- **PAGE EXTRACT**:
━━━
Court of Appeals of Alabama
Aug 4, 1931
137 So. 903 (Ala. Crim. App. 1931)

Opinion

8 Div. 296.

June 23, 1931. Rehearing Denied August 4, 1931.

Appeal from Circuit Court, Franklin County; J. Fred Johnson, Jr., Judge.

Thomas P. Bolton was convicted of distilling, and he appeals.

Affirmed.

Certiorari denied by Supreme Court in Bolton v. State, 223 Ala. 663, 137 So. 904.

Wm. Stell and H. H. Hamilton, both of Russellville, for appellant.

Defendant's pleas conform to the form prescribed by the Code and are good against demurrer. There could be no distilling without a still, and, having been acquitted of possessing the still, defendant could not be tried for distilling. Hurst v. State, ante, p. 47, 129 So. 714; Perkins v. State, 21 Ala. App. 576, 110 So. 474; Code 1923, § 5205; Goins v. State, 155 Miss. 662, 124 So. 785; Gunter v. State, 111 Ala. 23, 20 So. 632, 56 Am. St. Rep. 17; Jay v. State, 15 Ala. App. 255, 73 So. 137. There was not sufficient evidence to prove defendant's guilt beyond a reasonable doubt; the verdict should have been set aside. Dickey v. State, 22 Ala. App. 375, 115 So. 848.

Thos. E. Knight, Jr., Atty. Gen., and Jas. L. Screws, Asst. Atty. Gen., for the State.

Possessing liquor, possessing a still, and manufacturing liquor are separate and distinct offenses, and a conviction or acquittal of one will not be a bar to the conviction of the other. Day v. State, 19 Ala. App. 307, 97 So. 117; Nobles v. State, 20 Ala. App. 361, 102 So. 148; Rikard v. State, 21 Ala. App. 160, 106 So. 347. If there is sufficient evidence to afford an inference adverse to appellant, the general charge is not proper. Hargrove v. State, 147 Ala. 97, 41 So. 972, 119 Am. St. Rep. 60, 10 Ann. Cas. 1126; Bolton v. State, 23 Ala. App. 470, 127 So. 255.


This is the second appeal in this case. Bolton v. State, 23 Ala. App. 470, 127 So. 255. On the former appeal, at the instance of appellant, the judgment of conviction was reversed, and the cause remanded for another trial, because of certain errors committed by the trial court in the admission of testimony.

From the record now before us, it appears before entering upon the second trial of this case in the court below, the defendant interposed pleas of autrefois acquit, as against the whole indictment, upon the theory of having been acquitted of the offense charged in the second count of the indictment by the verdict of the jury on the former trial, wherein he was convicted under the first count only. The state demurred to these several pleas and the demurrers were sustained. On account of this action of the court, this appellant now insists that the court erred to a reversal.
━━━
- **INFORMATION GIVEN**:
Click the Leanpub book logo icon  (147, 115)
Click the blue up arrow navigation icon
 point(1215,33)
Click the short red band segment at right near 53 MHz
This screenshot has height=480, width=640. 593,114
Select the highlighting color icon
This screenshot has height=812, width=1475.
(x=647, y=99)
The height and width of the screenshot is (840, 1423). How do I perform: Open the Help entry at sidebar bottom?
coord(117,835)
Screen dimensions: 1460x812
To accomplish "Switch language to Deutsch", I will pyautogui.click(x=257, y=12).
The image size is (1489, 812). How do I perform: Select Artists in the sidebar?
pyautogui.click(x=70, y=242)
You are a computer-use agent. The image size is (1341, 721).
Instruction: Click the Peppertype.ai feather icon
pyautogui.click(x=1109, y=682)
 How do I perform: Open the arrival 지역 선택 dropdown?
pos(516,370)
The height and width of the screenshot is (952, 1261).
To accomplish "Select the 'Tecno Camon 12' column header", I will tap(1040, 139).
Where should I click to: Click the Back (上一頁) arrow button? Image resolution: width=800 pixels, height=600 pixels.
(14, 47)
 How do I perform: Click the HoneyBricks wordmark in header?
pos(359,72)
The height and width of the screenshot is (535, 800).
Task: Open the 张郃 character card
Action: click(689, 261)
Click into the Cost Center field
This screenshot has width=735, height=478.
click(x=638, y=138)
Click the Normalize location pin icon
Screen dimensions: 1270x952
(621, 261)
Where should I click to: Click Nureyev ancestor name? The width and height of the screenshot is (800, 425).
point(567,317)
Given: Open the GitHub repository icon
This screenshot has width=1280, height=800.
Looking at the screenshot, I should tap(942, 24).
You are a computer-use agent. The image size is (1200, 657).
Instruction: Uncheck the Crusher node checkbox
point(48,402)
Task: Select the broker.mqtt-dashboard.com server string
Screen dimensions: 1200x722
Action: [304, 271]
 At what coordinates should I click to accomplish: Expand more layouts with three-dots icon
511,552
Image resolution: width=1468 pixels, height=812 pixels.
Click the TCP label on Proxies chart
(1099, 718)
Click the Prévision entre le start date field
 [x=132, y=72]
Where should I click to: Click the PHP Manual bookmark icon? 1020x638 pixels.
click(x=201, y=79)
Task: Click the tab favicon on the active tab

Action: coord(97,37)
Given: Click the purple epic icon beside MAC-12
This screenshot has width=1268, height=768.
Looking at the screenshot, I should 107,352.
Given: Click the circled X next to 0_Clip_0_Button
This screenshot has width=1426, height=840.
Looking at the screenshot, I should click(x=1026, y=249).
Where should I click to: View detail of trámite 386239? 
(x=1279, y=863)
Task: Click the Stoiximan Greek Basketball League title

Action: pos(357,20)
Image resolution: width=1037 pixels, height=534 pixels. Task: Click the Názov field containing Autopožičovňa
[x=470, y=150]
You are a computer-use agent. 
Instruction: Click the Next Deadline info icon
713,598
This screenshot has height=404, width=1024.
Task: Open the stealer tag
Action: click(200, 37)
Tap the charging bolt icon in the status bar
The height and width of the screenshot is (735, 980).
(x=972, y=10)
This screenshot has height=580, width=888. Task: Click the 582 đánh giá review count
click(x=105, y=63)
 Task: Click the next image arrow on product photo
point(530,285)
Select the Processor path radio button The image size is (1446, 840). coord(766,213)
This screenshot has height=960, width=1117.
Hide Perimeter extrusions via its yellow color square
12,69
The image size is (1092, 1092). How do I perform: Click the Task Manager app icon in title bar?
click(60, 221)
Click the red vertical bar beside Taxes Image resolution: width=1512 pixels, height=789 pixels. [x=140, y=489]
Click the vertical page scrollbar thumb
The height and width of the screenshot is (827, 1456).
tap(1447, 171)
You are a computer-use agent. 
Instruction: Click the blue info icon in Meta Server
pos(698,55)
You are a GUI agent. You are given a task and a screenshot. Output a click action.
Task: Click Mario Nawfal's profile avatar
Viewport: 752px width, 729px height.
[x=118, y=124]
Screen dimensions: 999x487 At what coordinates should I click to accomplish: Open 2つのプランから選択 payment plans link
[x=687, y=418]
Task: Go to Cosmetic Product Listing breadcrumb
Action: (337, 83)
━━━
- **WHAT THE EXERCISE ASKS**: Extend the Alabama court opinion on the distilling appeal, picking up right after its final sentence.

- **EXERCISE ANSWER**:
It is true that by the verdict of the jury upon the former trial, wherein the accused was convicted under the first count of the indictment only, such verdict operated as an acquittal under the second count, and the defendant could not again be put to trial on that count. But from the record here, we find there was no attempt upon the part of the state to put the defendant on trial under the second count. The court instructed the jury on this question as follows:

"Gentlemen of the jury, this defendant stands trial here before you charged the offense of making and manufacturing prohibited liquor, contrary to the law and against the peace and dignity of the State of Alabama. There were originally two counts of the indictment. The first count in the indictment charging the manufacture of liquor, and the second count charging the possession of a still. For some reason on the former trial the jury found the defendant guilty as charged in the first count of the indictment, nothing being said as to the second count of the indictment. Inasmuch as the jury did not find him guilty under the second count of the indictment, as a matter of law the plaintiff could not submit the second count, because as a proposition of law where the defendant goes on trial and the jury returns a verdict of guilty as to the first count that equals to an acquittal on the other counts. Therefore, the only question before you is, not the possession of a still, but the only question is to whether this defendant manufactured liquor."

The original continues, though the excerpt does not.